On November 7, 2025, Lewis filed a Motion for Post-Conviction Relief. The Motion alleges four Constitutional violations regarding the jurors at Lewis's trial.

==In the media==
Three television shows have highlighted this case: the Investigation Discovery series True Crime with Aphrodite Jones; an episode of 20/20 entitled "What A.J. Saw: Mother's Fate Hinged on 7-Year-Old's Testimony"; and an episode of the UK documentary series Killer Women with Piers Morgan.

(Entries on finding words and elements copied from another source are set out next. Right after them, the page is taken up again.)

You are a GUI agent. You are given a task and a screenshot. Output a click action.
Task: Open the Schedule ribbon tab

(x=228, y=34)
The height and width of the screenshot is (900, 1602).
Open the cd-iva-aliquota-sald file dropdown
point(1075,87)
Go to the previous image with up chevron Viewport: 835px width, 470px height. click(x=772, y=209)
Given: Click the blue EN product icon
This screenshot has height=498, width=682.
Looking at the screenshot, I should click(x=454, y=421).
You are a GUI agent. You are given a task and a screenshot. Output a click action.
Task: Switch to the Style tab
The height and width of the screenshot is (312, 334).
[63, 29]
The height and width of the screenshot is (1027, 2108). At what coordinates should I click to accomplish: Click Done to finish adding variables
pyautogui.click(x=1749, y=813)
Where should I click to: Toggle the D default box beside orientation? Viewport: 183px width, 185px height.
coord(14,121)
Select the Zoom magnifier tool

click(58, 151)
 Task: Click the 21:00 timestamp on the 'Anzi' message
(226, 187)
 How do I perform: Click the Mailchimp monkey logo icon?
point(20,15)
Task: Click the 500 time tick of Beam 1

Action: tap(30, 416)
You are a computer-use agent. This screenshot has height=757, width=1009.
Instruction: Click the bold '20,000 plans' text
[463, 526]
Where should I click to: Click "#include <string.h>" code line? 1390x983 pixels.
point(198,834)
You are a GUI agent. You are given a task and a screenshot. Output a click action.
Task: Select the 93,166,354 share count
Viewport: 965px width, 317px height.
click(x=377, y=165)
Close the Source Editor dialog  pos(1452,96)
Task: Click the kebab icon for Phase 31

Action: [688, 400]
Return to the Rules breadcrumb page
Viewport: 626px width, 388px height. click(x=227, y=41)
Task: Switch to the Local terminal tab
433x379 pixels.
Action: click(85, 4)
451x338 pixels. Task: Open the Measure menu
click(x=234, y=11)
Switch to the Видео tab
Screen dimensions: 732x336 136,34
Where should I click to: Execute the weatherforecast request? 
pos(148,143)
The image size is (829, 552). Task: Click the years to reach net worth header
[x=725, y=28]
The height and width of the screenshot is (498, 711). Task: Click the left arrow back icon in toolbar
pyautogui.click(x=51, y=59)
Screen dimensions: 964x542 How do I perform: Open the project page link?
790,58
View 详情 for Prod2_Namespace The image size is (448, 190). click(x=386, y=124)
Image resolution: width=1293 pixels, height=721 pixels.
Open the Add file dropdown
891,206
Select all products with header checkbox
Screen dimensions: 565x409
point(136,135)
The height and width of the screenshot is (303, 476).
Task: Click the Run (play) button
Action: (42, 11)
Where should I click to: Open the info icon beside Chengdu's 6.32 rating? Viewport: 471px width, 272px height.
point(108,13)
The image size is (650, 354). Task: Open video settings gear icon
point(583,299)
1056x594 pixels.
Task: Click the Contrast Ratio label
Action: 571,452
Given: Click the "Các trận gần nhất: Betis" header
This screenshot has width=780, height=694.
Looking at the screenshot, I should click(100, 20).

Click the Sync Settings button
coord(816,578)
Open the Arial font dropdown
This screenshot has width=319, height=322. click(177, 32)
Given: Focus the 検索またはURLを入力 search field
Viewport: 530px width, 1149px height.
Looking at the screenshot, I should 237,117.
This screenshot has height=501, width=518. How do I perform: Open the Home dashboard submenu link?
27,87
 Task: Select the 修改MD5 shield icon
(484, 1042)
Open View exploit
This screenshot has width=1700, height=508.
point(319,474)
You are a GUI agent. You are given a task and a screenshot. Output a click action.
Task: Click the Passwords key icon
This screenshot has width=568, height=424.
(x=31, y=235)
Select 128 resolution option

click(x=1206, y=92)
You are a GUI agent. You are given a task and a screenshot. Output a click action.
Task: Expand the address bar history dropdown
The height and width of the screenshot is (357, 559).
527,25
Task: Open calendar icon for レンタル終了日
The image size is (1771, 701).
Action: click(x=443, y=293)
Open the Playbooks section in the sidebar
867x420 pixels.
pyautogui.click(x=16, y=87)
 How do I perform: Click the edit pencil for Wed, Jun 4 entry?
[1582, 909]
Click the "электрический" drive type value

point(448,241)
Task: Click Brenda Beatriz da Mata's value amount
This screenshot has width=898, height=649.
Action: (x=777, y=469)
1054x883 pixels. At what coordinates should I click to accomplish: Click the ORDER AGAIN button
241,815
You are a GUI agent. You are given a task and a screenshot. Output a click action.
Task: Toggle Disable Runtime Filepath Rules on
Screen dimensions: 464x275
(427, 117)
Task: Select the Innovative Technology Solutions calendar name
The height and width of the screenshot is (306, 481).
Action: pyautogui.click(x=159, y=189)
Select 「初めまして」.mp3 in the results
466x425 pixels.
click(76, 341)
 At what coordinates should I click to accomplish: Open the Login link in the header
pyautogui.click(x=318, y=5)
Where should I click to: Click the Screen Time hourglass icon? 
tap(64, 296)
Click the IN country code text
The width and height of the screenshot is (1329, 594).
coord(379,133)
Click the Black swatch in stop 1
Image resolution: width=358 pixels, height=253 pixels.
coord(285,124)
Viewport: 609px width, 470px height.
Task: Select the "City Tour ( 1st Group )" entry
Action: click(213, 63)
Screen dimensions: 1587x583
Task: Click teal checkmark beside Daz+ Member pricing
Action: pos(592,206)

The IN ESTO: What Really Happened to Adrianna Hutto? By N Leigh Hunt podcast was produced in 2024. It won two High Commended awards at the True Crime Awards UK in 2025 and was nominated for a Clue Award at Crime Con 2025.

The Undisclosed podcast did an 11-episode series about Adrianna's drowning in 2025. While investigating the case, the hosts uncovered four possible grounds for Amanda Lewis to appeal her convictions: (1) the judge removing one of the six presiding jurors at Lewis's trial despite deeming him competent to serve; (2) the judge removing this juror outside Lewis's presence and without her approval; (3) a second juror failing to disclose that she overheard the lead police officer on Lewis's case at a grocery store falsely claiming that Lewis never should have had children because she was a drug addict; and (4) this second juror only being 17 years-old.